It's kind of alt-future.

We invented something better than Unix. We just didn't want to use it that badly.

mruts · on March 14, 2019

Are we talking about Plan 9 or Lisp Machines?

rbanffy · on March 14, 2019

Both fit the bill at different time references. Plan 9 is closer to what we would expect a modern computer would be, with network transparency built-in down to its very core. It's natural to spread your use across multiple machines from a single seat. Authentication, authorization and securing the channel against eavesdropping was not as big a concern then as it is now when every network should be treated as it's public and hostile.

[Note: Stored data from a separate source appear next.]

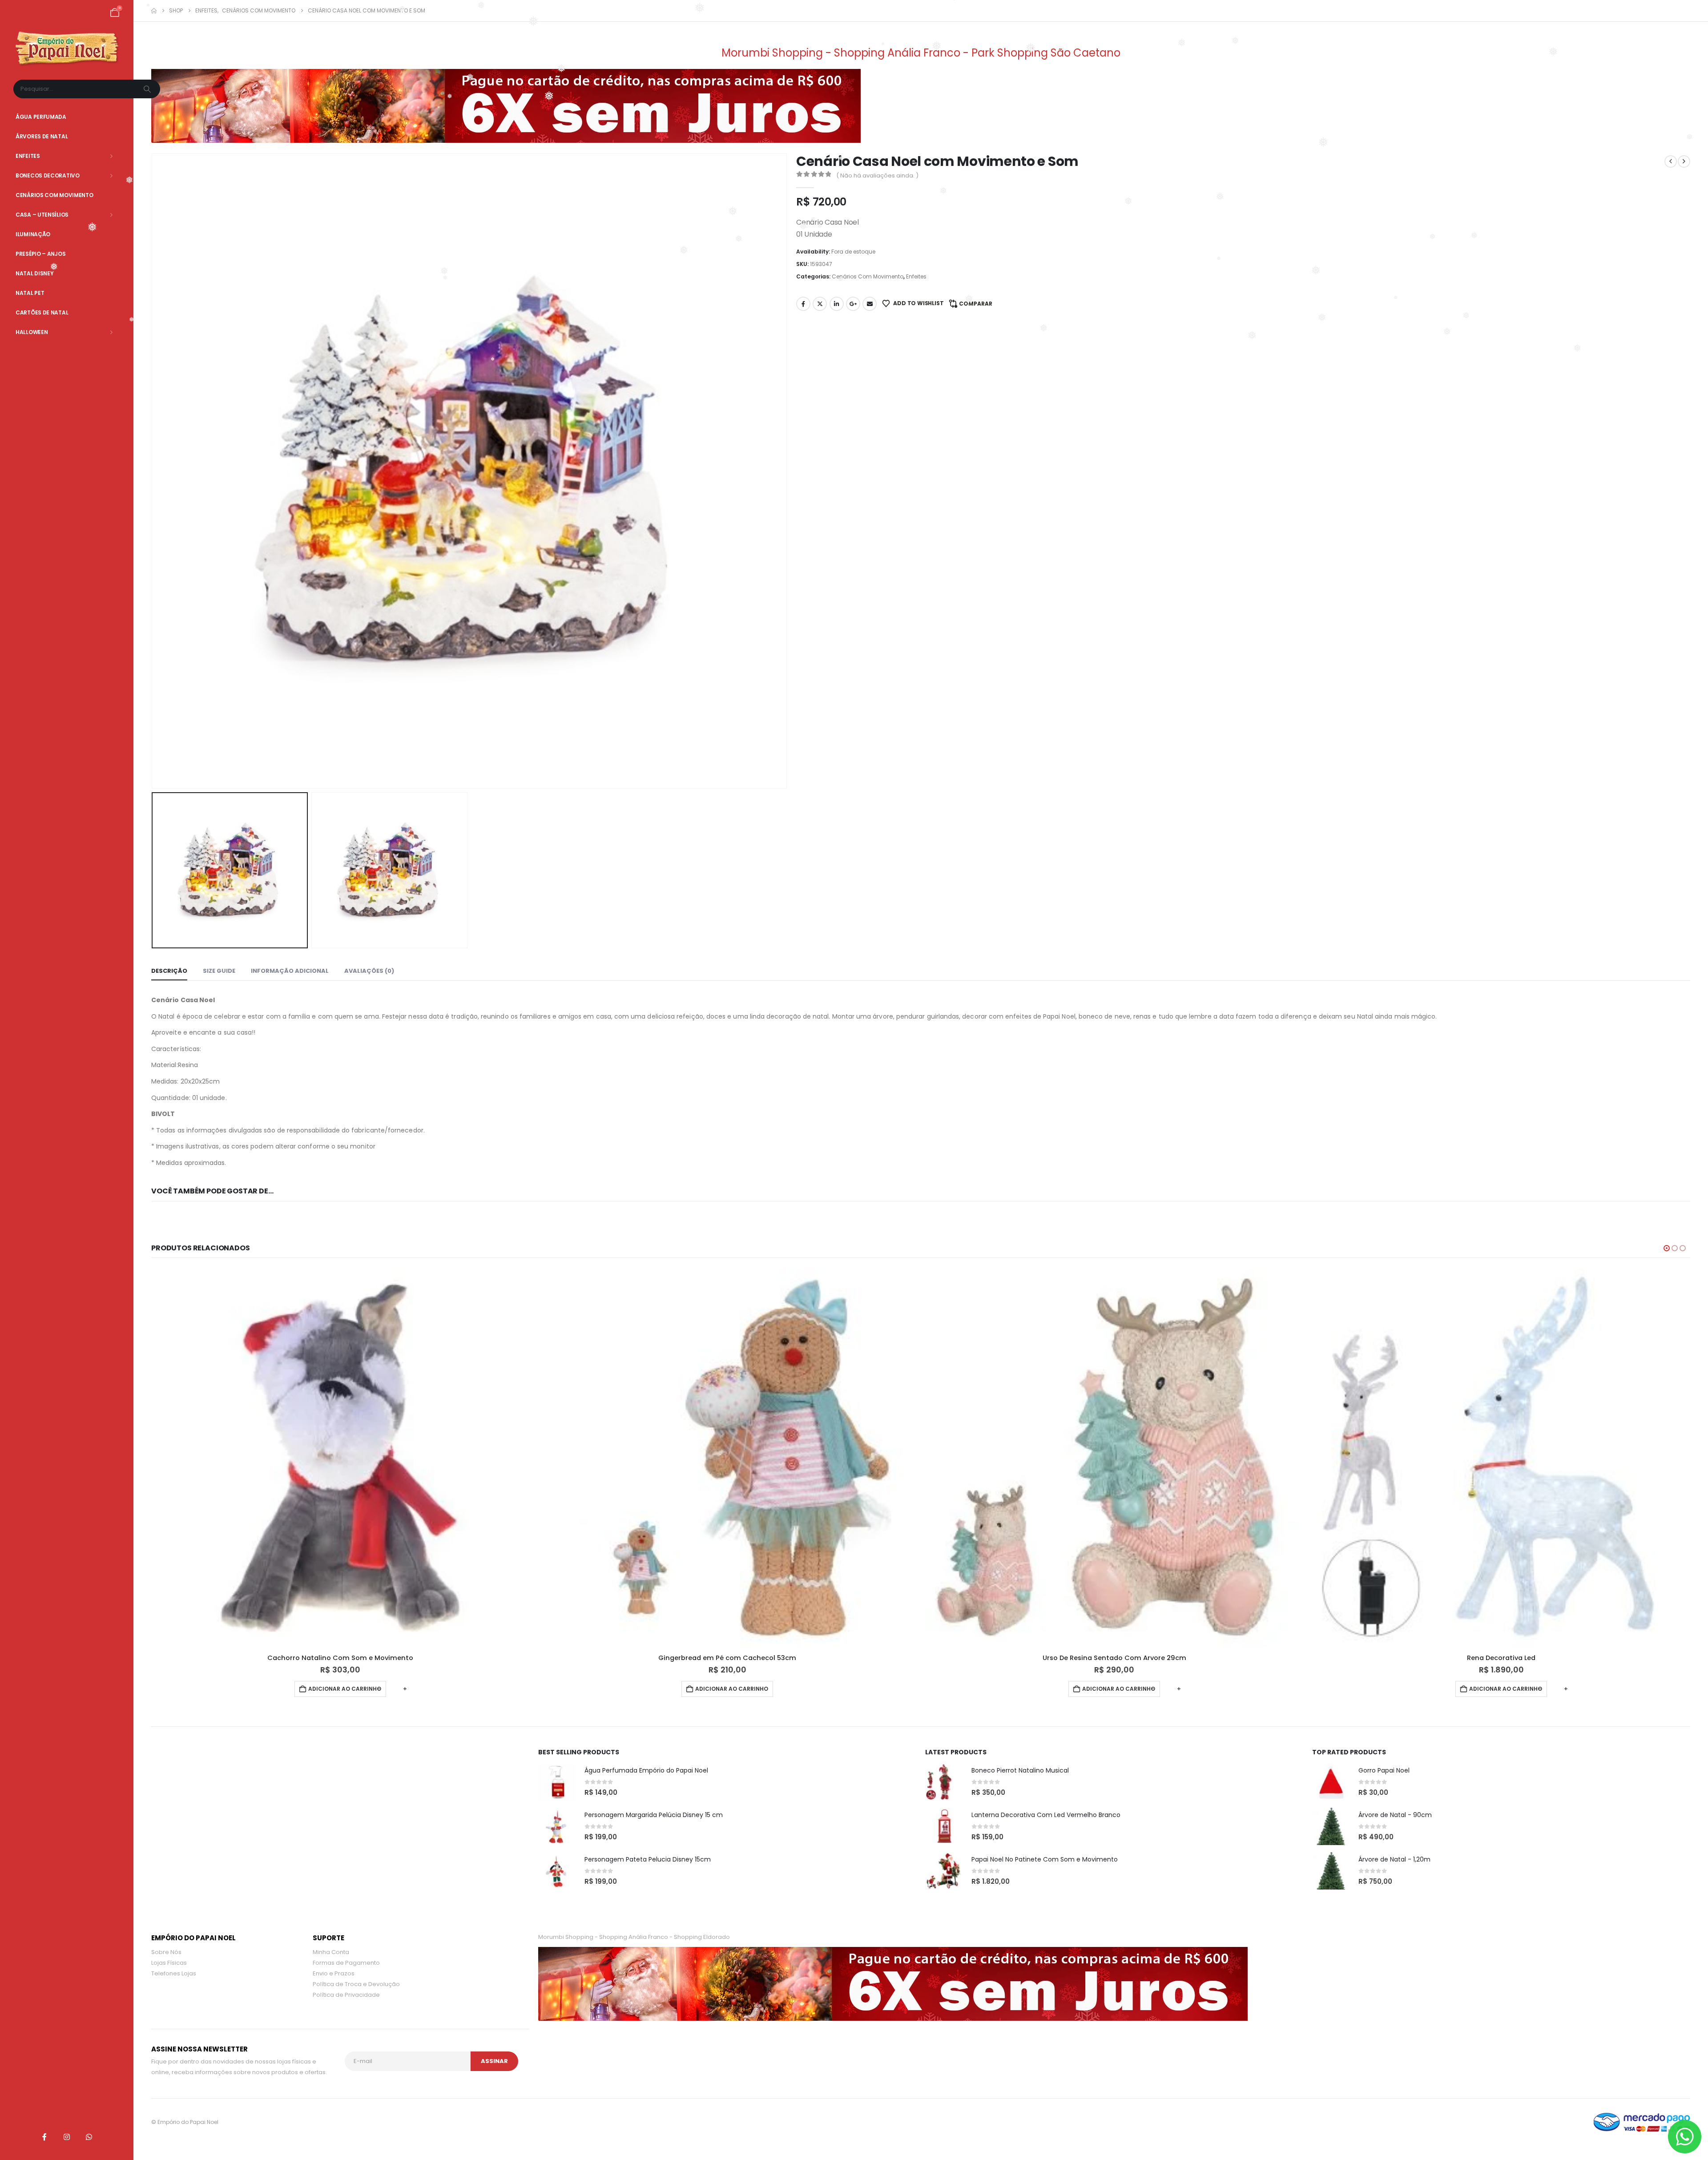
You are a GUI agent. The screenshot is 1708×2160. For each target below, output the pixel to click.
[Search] (148, 89)
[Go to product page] (340, 1458)
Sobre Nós (166, 1954)
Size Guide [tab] (219, 971)
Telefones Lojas (173, 1975)
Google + (853, 304)
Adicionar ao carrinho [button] (344, 1689)
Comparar (975, 303)
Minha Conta (331, 1954)
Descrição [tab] (169, 971)
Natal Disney (34, 273)
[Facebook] (44, 2137)
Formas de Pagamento (346, 1965)
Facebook (803, 304)
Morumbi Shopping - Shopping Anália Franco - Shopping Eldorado (634, 1939)
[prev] (1670, 161)
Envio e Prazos (333, 1975)
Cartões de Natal (42, 312)
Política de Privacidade (346, 1997)
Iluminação (33, 234)
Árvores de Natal (42, 136)
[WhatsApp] (89, 2137)
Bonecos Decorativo (48, 175)
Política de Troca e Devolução (356, 1986)
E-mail (869, 304)
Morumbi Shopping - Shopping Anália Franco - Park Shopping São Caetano (920, 52)
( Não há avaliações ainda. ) (877, 175)
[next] (1684, 161)
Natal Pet (30, 293)
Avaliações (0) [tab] (369, 971)
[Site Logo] (67, 48)
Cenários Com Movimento (54, 195)
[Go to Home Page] (154, 10)
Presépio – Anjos (40, 254)
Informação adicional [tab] (290, 971)
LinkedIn (837, 304)
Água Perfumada (41, 117)
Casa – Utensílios (42, 214)
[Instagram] (66, 2137)
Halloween (32, 332)
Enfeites (28, 156)
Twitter (820, 304)
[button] (153, 471)
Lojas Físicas (169, 1965)
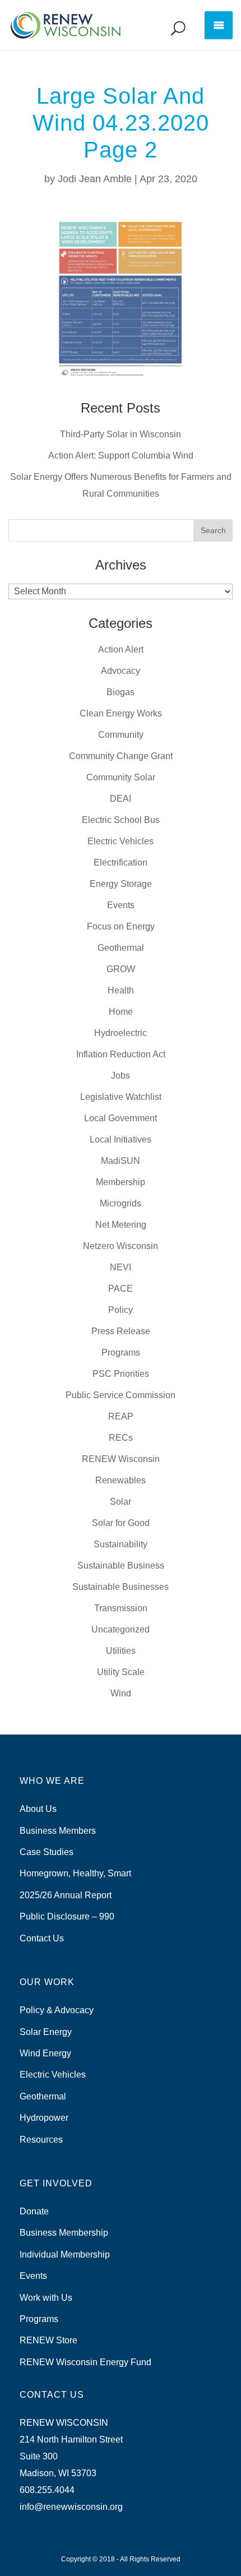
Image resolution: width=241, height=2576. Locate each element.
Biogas (120, 692)
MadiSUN (120, 1161)
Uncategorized (120, 1629)
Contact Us (42, 1938)
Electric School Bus (121, 820)
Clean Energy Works (121, 713)
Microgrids (120, 1203)
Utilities (121, 1650)
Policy (120, 1310)
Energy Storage (121, 884)
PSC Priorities (120, 1374)
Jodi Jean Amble (95, 178)
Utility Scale (121, 1672)
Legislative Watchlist (120, 1097)
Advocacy (120, 671)
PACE (120, 1288)
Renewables (120, 1480)
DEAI (120, 798)
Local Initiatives (120, 1139)
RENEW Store (48, 2340)
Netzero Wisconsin (120, 1246)
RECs (121, 1437)
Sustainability (120, 1544)
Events (121, 905)
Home (121, 1011)
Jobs (120, 1075)
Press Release (120, 1331)
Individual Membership (65, 2254)
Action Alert (120, 649)
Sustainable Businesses (120, 1587)
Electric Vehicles (120, 841)
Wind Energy (45, 2053)
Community (120, 734)
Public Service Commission (120, 1395)
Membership (120, 1182)
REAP (120, 1416)
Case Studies (46, 1852)
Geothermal (121, 947)
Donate (34, 2211)
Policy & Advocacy (57, 2010)
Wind (120, 1693)
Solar (120, 1501)
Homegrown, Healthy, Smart (75, 1873)
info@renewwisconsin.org (71, 2507)
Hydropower (44, 2117)
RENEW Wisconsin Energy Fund (85, 2362)
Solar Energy (46, 2032)
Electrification (120, 862)
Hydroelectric (120, 1033)
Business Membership (64, 2232)
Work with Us (46, 2297)
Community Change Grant (121, 756)
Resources (41, 2139)
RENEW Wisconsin (121, 1459)
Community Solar (120, 777)
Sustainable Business (120, 1565)
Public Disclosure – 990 (67, 1916)
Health (121, 990)
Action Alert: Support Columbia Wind (120, 455)
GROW (120, 969)
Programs (120, 1352)
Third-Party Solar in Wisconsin (120, 434)
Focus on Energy (121, 926)
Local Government (120, 1118)
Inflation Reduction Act (120, 1054)
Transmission (120, 1608)
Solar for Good (121, 1523)
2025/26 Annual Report (66, 1895)
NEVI (120, 1267)
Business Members (58, 1830)
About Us (38, 1809)
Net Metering (120, 1224)
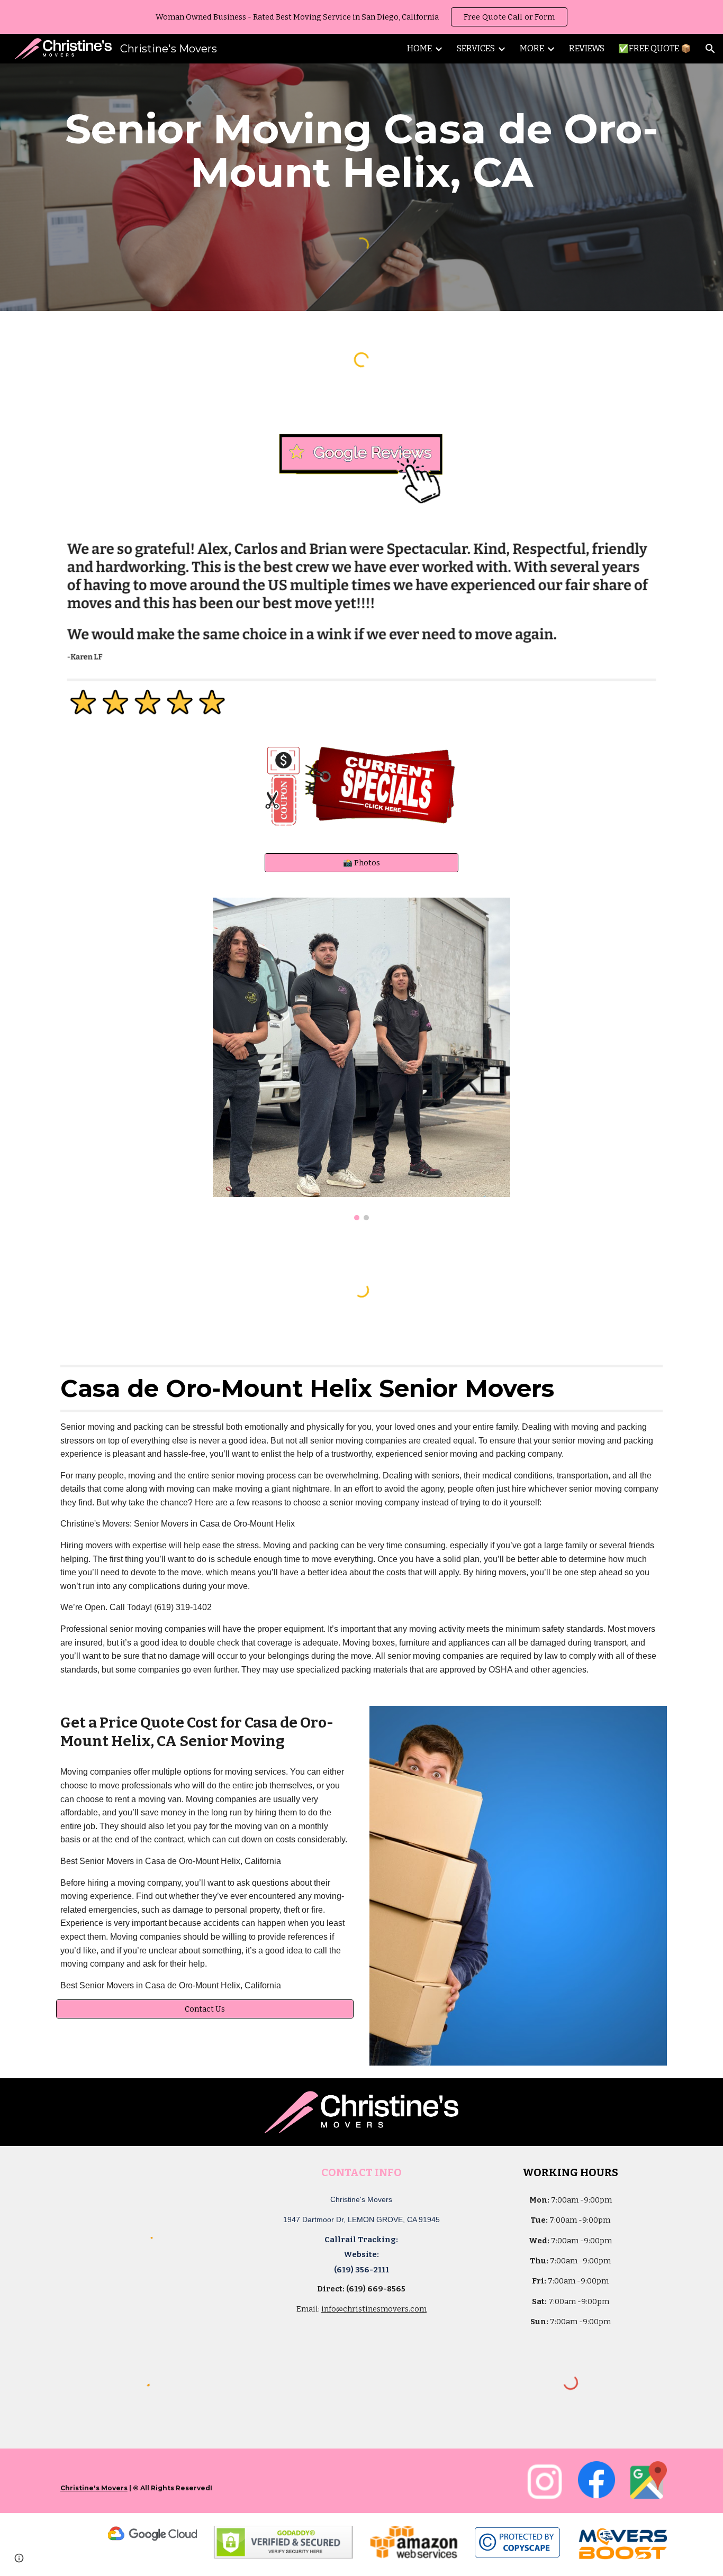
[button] (710, 48)
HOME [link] (419, 48)
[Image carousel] (361, 1059)
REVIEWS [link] (586, 48)
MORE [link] (532, 48)
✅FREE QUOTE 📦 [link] (654, 48)
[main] (361, 150)
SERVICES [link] (476, 48)
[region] (361, 17)
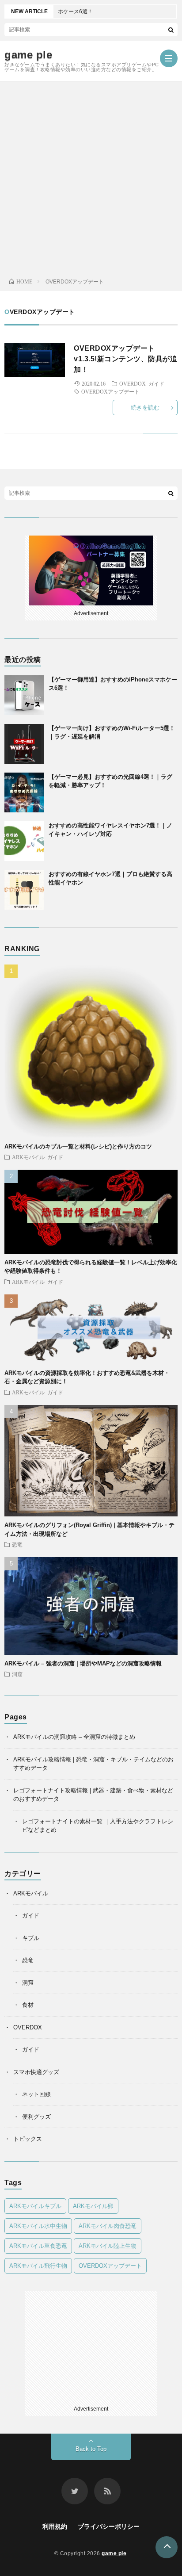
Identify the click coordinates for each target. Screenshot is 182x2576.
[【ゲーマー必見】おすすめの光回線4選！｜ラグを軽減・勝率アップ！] (24, 792)
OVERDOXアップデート (110, 391)
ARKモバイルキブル (35, 2206)
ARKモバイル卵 (93, 2206)
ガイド (156, 383)
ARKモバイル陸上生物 (107, 2246)
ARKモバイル (28, 1157)
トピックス (27, 2139)
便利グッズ (36, 2116)
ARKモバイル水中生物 (38, 2226)
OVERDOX (132, 383)
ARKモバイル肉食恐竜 (107, 2226)
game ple (28, 55)
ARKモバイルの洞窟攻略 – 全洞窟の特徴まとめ (74, 1737)
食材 (28, 2005)
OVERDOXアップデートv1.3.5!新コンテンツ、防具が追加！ (125, 358)
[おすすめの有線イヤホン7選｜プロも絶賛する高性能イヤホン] (24, 890)
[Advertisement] (91, 177)
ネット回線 (36, 2094)
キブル (30, 1938)
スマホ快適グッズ (36, 2072)
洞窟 (17, 1674)
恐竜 (17, 1544)
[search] (171, 29)
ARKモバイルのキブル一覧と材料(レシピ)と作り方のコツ (78, 1146)
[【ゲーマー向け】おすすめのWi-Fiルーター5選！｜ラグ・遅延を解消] (24, 744)
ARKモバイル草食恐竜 (38, 2246)
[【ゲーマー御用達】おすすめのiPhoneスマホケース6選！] (24, 695)
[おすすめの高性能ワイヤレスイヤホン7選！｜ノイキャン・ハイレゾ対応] (24, 841)
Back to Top (91, 2449)
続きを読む (145, 407)
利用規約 (54, 2526)
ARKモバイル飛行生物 (38, 2265)
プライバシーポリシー (109, 2526)
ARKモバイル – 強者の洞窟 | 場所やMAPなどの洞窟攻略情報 (83, 1663)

I'm not sure how a Lisp machine of Symbolics or LMI heritage or a Smalltalk system would deal with distributed functionality across untrusted networks. From the language PoV, it seems natural to Smalltalk.

pjmlp · on March 14, 2019

I surely wouldn't like my GPGPU at the end of a network socket, instead of shared memory IPC.

rbanffy · on March 14, 2019

If the data resides on the same node as the GPGPU and you only do queries on it (as you would with a remote Jupyter or something like it) with little data being moved across the network, there is no reason its memory should be directly visible to the local CPU and little benefit if it is.

The only thing is that your OS will have to do some cluster management to make sure data will be close to the programs using it.

mruts · on March 14, 2019

If data is being transferred frequently between RAM, the CPU, or the GPU, it will kill performance anyways. So maybe a GPU is actually one of the better things to have over a socket..

rbanffy · on March 14, 2019

If your OS is able to deal transparently with heterogeneous hosts across different network transports, then the GPU and its memory will end up being treated as just another compute node hooked up to one of the other compute nodes by a ridiculously fast network.

pjmlp · on March 14, 2019

WebGL 2.0 is the best we got so far and it isn't impressive versus what modern GPUs are capable of.

aseipp · on March 14, 2019

Why? Remote GPU compute is a totally viable solution for many classes of problems, and systems like QNX or Plan 9 would actually do it properly and allow you to have powerful setups such as thin clients with little configuration, without constantly reinventing so many wheels.

Case in point, the other commentator mentioning Jupyter is an excellent example. Jupyter is kind of a classic problem where something like QNX would shine: it's a multi-process system that we expose over HTTP to get remote transports to other clients. In QNX, IPC is the remote transport, as well as the local transport, so the distinction between running the Jupyter notebook/kernel locally, split distributed, or all of it entirely on another machine is relatively transparent. This goes all the way up and down the stack -- from the core process layer to the GUI itself (so even GUI programs could be remote, and the desktop protocol proxies the command buffers to you to render locally.) Jupyter, as a system, always has an underlying transport layer for talking between processes, computing and transferring results. So your "GPGPU" being at the other end of a network socket is already a very common case, in fact -- one that it is designed for explicitly (for basically anyone who does DL, for instance.)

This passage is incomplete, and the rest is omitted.